Notre pays n’est pas réformable,
comme l’a reconnu notre président, et il a tragiquement raison. Car il va dans
le mur, poussé dans le dos par une bande de syndicalistes nostalgiques de l’Union
Soviétique qui n’existent encore que parce que la France est une démocratie de
type voltairienne, respectueuse de ceux qui s’opposent à elle. Gageons que ces
mêmes syndicats arrivés au pouvoir et soutiens désignés d’un régime autoritaire
plus conforme à leur vision collectiviste de la société tiendront leur heure
venue un discours radicalement opposé. Français réveillez-vous, vous avez donc
tellement envie de vivre comme à Cuba et Caracas. L’Europe vous déplaît à ce point que vous ayez envie de vous vautrer dans les illusions d’un nationalisme vain
et stérile, dont la promesse de lendemains qui chantent se traduirait par des
crises si terribles qu’elles entraîneraient le pays dans une guerre civile
sanglante, guerre de religions ou de petits intérêts corporatistes, révélateurs
exacerbés des haines cumulées depuis trop d’années que la déraison et la
stupidité (la bêtise des hommes dixit Emmanuel Macron) dont la cantine des
réseaux sociaux a fait son menu.
En conclusion, aux gilets jaunes opposons plutôt les gilets
verts écolo ou plus simplement l’esprit patriotique. Derrière ce mouvement
spontané des gilets jaunes, le Rassemblement National a bien compris qu’il
pourrait s’en servir pour attiser les divisions et générer du désordre sans
passer pour des « fachos », bien joué.
Bien sûr, nous voulons préserver nos retraites, mieux aider nos
handicapés, nos veuves, nos chômeurs, nos jeunes, préserver nos services
publics (même s’ils nous coûtent un bras voire les deux comme les milliards
perdus de la SNCF), nos I-phone même s’ils saignent nos comptes en banque, nos
box internet, etc….. etc…., mais nous ne nous reconnaissons ni dans les revendications
par trop corporatistes des bonnets rouges ni dans les excès rageurs de l’ultra
gauche stalinienne. Le verdict est, en revanche, assez clair. Entre les pathétiques arguties des pieds nickelés des
LR, creuses et insipides, entre l’opportunisme paradoxal d’une Marine Le Pen déambulant à Verdun, à la recherche dérisoire de l’ombre d’une victoire dans ce qui ne fut qu'une indicible
boucherie, faisant même fi de la volonté de De Gaulle et Adenauer de mettre un
terme définitif à cette compétition mortifère et contre nature que furent les deux guerres entre l'Allemagne et la France, le chemin d'une paix durable est de plus en plus parsemé d'embûches.

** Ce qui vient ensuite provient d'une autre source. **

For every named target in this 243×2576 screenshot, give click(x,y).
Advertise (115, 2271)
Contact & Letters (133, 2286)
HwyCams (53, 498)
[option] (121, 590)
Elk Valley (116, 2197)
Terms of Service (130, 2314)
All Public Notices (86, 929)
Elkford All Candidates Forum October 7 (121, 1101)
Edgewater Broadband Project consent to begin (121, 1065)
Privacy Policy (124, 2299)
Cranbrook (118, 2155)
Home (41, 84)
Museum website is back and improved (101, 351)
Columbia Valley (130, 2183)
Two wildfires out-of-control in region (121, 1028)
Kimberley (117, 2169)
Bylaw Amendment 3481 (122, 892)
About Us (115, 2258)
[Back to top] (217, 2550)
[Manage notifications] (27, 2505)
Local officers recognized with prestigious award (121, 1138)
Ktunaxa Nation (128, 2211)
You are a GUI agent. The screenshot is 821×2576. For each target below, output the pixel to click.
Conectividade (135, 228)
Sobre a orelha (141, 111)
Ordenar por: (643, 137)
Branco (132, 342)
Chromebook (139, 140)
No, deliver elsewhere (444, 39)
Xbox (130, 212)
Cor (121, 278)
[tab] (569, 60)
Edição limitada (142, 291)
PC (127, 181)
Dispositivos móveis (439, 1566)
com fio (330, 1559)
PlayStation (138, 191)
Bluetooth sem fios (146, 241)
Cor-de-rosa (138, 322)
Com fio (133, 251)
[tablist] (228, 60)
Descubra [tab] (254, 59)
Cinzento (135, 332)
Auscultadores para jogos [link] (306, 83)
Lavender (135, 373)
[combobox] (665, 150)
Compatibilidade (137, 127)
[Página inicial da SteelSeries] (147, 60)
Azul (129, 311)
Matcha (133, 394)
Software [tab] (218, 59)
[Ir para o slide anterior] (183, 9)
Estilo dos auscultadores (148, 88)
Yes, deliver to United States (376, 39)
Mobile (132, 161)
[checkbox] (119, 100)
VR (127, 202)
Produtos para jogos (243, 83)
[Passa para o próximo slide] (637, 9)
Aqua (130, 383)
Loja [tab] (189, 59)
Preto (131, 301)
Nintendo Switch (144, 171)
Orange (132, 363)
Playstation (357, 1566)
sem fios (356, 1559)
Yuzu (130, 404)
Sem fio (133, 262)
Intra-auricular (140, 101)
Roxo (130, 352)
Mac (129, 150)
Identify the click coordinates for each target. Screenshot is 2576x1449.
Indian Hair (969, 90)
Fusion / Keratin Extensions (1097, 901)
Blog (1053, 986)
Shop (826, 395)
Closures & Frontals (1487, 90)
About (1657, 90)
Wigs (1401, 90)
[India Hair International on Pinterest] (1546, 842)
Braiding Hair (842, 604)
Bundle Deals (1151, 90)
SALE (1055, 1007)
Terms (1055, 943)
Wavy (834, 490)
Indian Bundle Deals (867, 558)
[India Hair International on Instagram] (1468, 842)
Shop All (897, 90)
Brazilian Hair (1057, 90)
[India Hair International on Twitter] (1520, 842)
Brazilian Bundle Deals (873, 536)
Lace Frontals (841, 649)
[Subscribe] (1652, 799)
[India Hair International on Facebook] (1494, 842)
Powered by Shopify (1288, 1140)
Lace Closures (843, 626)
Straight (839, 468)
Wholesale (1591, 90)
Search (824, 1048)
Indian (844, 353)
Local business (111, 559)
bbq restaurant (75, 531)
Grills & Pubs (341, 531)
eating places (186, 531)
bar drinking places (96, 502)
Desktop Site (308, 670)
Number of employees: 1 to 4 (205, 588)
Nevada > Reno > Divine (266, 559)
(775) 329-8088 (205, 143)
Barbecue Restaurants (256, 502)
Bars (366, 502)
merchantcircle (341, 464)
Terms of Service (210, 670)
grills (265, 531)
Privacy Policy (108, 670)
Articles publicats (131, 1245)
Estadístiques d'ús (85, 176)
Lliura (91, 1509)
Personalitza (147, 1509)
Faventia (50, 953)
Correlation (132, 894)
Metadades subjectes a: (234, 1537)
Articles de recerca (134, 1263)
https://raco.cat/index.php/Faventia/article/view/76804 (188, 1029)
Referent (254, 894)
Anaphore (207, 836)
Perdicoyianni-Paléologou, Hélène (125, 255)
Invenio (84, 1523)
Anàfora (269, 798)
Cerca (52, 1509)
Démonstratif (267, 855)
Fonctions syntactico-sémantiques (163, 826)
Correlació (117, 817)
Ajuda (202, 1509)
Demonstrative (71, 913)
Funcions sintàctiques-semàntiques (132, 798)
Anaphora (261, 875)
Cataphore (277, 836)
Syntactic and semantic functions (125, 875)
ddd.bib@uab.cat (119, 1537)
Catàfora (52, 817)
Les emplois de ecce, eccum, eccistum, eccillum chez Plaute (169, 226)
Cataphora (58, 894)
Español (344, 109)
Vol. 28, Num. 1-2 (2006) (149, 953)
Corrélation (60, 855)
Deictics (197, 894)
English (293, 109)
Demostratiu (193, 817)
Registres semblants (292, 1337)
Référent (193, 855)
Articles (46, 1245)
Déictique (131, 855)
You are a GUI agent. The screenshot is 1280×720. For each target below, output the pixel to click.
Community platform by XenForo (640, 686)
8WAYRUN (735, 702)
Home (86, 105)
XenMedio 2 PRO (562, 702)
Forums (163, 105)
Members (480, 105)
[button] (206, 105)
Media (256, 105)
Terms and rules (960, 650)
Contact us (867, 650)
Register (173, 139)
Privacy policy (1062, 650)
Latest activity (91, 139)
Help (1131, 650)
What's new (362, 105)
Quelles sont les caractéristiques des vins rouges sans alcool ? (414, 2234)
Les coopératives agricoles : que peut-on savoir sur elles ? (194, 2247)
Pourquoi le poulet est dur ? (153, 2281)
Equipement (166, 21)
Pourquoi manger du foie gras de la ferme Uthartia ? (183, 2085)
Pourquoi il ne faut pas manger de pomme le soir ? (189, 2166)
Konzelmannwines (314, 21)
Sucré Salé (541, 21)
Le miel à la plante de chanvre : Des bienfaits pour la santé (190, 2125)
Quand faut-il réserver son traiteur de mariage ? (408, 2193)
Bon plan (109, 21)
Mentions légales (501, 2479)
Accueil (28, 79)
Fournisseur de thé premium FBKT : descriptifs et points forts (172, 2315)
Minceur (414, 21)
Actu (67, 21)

Les nationalismes ne sont en fait qu’un dévoiement des
patriotismes, s’affirmant comme des vecteurs de haine et d’égoïsme revanchard, des
recycleurs d’idéologies perverties, des excitateurs de vieilles rancœurs et de basses
jalousies. Dans ce nouveau monde au bord de la mobilisation générale, prêt à se
choisir des dictateurs et renier ses libertés au nom de fantasmes sécuritaires,
le combat isolé du chef de l’Etat fait en ce moment sourire la presse de tous
bords. On se moque de sa démarche solitaire, préférant surfer sur la popularité
de la vague populiste. Prenons garde, nous sommes parvenus au crépuscule des
années folles, aveuglés par l’image hédoniste que nous renvoie nos selfies. Il
ne faudra surtout pas dire, lorsque la chape de plomb s'abattra sur nos
démocraties sous la férule des régimes militarisés et liberticides que nous ne savions pas.
La marche en avant de l’histoire ? Non, juste un sacré retour de bâton. Amis gilets jaunes, vous ne savez pas de quoi vous êtes l'enjeu.